Emmanuel Macron avait annoncé qu'il ne participerait pas à un débat avec les autres candidats avant le premier tour. Trop pris par sa charge et la guerre. Trop au-dessus de la mêlée. Et puis, quand on trône à 30 %, pourquoi s'abaisser à un exercice démocratique au milieu de challengers qui peinent à atteindre et à se maintenir à 15 % ?

Nous sommes donc dans la stratégie de « l'enjambement » de l'élection. Ce que n'a pas manqué de lui reprocher Éric Zemmour, samedi, à Agen. Et voilà que, ce même samedi, le candidat Macron publie une vidéo expliquant qu'il souhaite « un grand débat », comme celui qui lui avait permis de s'extirper de la des gilets jaunes en 2019, mais « permanent ». Un grand débat permanent mais « au lendemain de l'élection » !

On se pince, on se dit qu'il ose tout, on va chercher la source : « Je veux que notre projet puisse reposer sur une méthode associant davantage nos compatriotes, dans la durée, y compris le lendemain de l’élection, en leur donnant une place comme véritables acteurs. » On a bien entendu.

Finalement, on aurait pu s'y attendre, vu sa première réunion de campagne, cette semaine, à Poissy : un débat Potemkine, calqué sur ces réunions où le jeune commercial de l'Élysée baratinait en bras de chemise pendant des heures pour se refaire. Visiblement, on n'a plus trop d'idées nouvelles dans l'équipe de campagne.

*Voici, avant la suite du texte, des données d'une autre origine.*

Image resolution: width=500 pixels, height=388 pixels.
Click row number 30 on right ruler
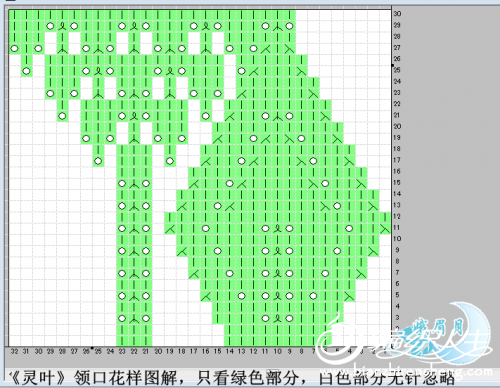pos(397,14)
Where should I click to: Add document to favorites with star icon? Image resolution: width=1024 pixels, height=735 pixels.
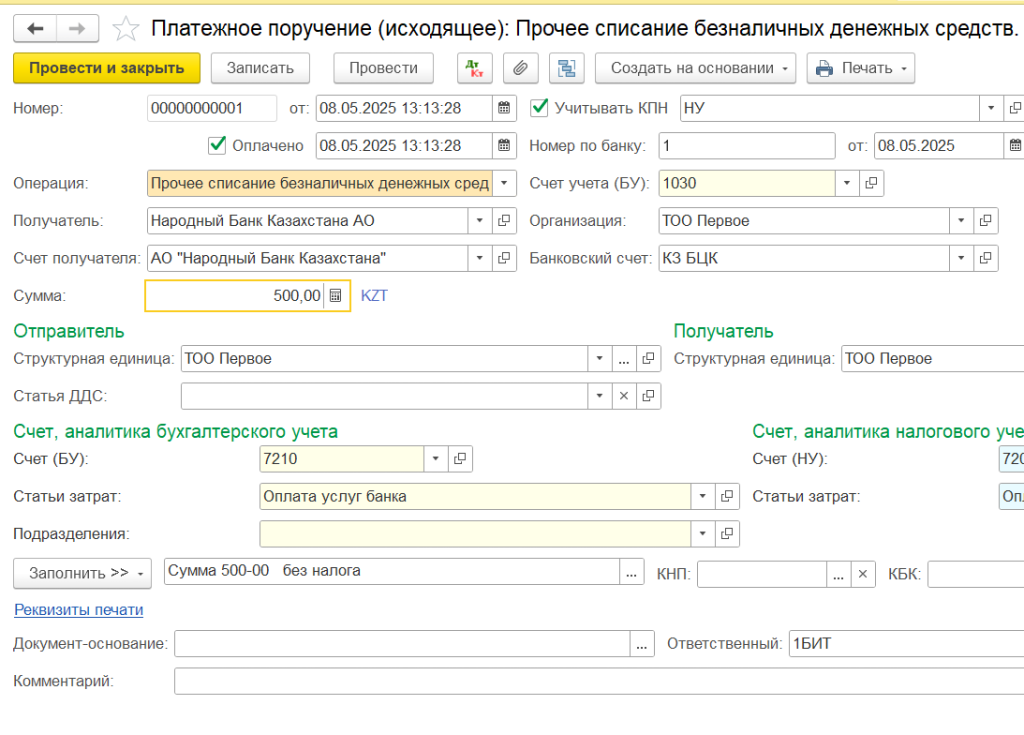click(126, 28)
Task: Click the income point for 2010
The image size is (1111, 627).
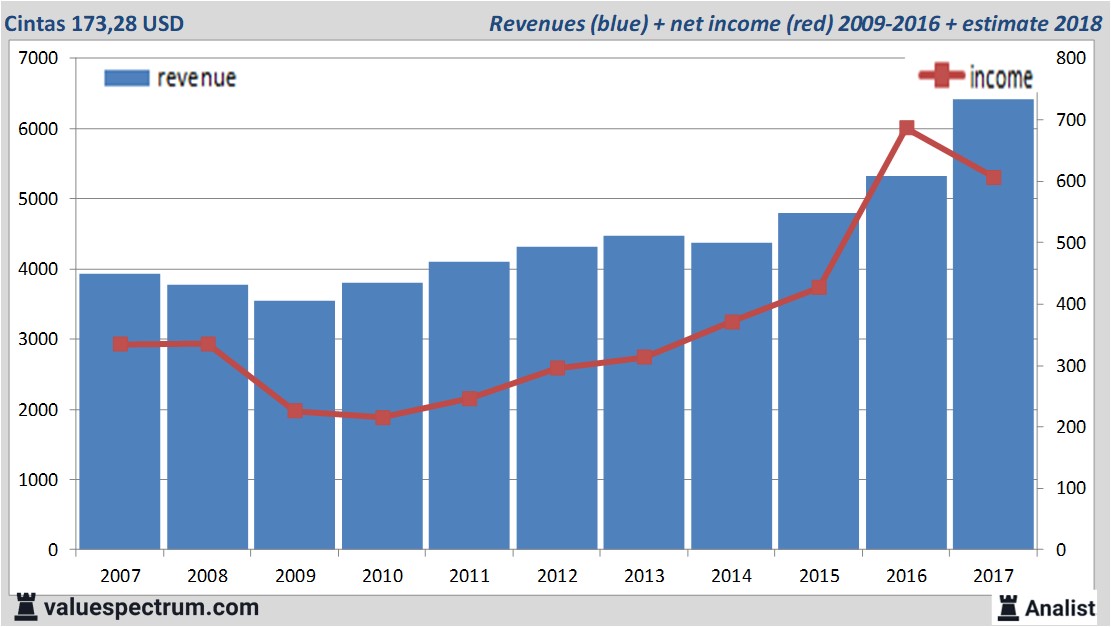Action: [381, 417]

Dans cette même vidéo, le candidat exprime aussi un mea culpa sur sa gouvernance jupitérienne : « Nous avons mis en œuvre des réformes parfois à la cavalcade, à la hussarde. Et nos compatriotes, même quand ils y croyaient, voulaient en être aussi les acteurs, voulaient porter ces réformes. » Mais justement, est-ce le bon moyen pour en sortir ?

Ce recours au « grand débat » comme panacée démocratique est en fait très inquiétant. Que le Président promeuve, le temps d'une non-campagne, cette forme en fait fort peu démocratique, et sortie en catastrophe pour répondre à la crise des gilets jaunes susceptible de ressurgir, n'a rien de rassurant. Ne faut-il pas rappeler qu'il y aura tout de même, ce printemps, deux élections majeures, présidentielle et législative, qui justement mériteraient de vrais débats, mais avant ? Quant à la consultation du peuple après les élections, pendant un mandat, la Constitution a prévu cette chose qui s'appelle le référendum, qui permet d'interroger tout le peuple et pas seulement les happy few choisis pour entourer le Président grand débatteur. Le référendum, c'est justement la voie choisie par Marine Le Pen et Éric Zemmour.

Enfin, la démocratie « grand débat » pose un autre gros problème démocratique révélé par le premier grand débat post-gilets jaunes : l'opération avait donné lieu à la rédaction de « cahiers de doléance », 800.000 pages fort intéressantes, archivées dans les départements et à la BNF, mais tellement archivées qu'elles ont été soigneusement oubliées par Emmanuel Macron, dès l'opération de com' achevée, contrairement à ce qu'il avait promis. Bizarre, donc, que le pouvoir macronien prenne cette séquence qui n'est guère à son honneur comme modèle. À moins qu'il ne se moque vraiment de nous.

D'ailleurs, dès novembre dernier, l’ancien « Monsieur Renseignement » de l’Élysée, Didier Le Bret, proche de François Hollande, avait lancé une pétition pour demander à Emmanuel Macron de rendre accessibles ces cahiers de doléances du grand débat. Vous imaginez la réponse. La gauche pensait pouvoir en tirer un programme et une dynamique. Mais si ces cahiers ont été enterrés, c'est surtout que, de l'avis même des macronistes, ils contenaient des propositions inacceptables pour eux. Confidence de l'un d'entre eux, cité par Le Monde du 17 février dernier : « C’est inutilisable, justifie un proche du chef de l’État. Les idées concrètes, c’est le retour de la peine de mort, la fin du mariage pour tous, etc. » Pas vraiment de gauche ni macroniste, le programme des cahiers de doléances. Donc, poubelle ! On n'écoutera le peuple que trié et lisant les fiches fournies par les organisateurs.

Donc, pour le grand débat saison 2, on ne gardera ni l'avant (les gilets jaunes) ni l'après (les cahiers de doléances) et on ira à l'essentiel : le show d'Emmanuel Macron, et « permanent », s'il vous plaît !

Un second quinquennat Macron avec grand débat permanent ? L'escroquerie démocratique a peut-être assez duré.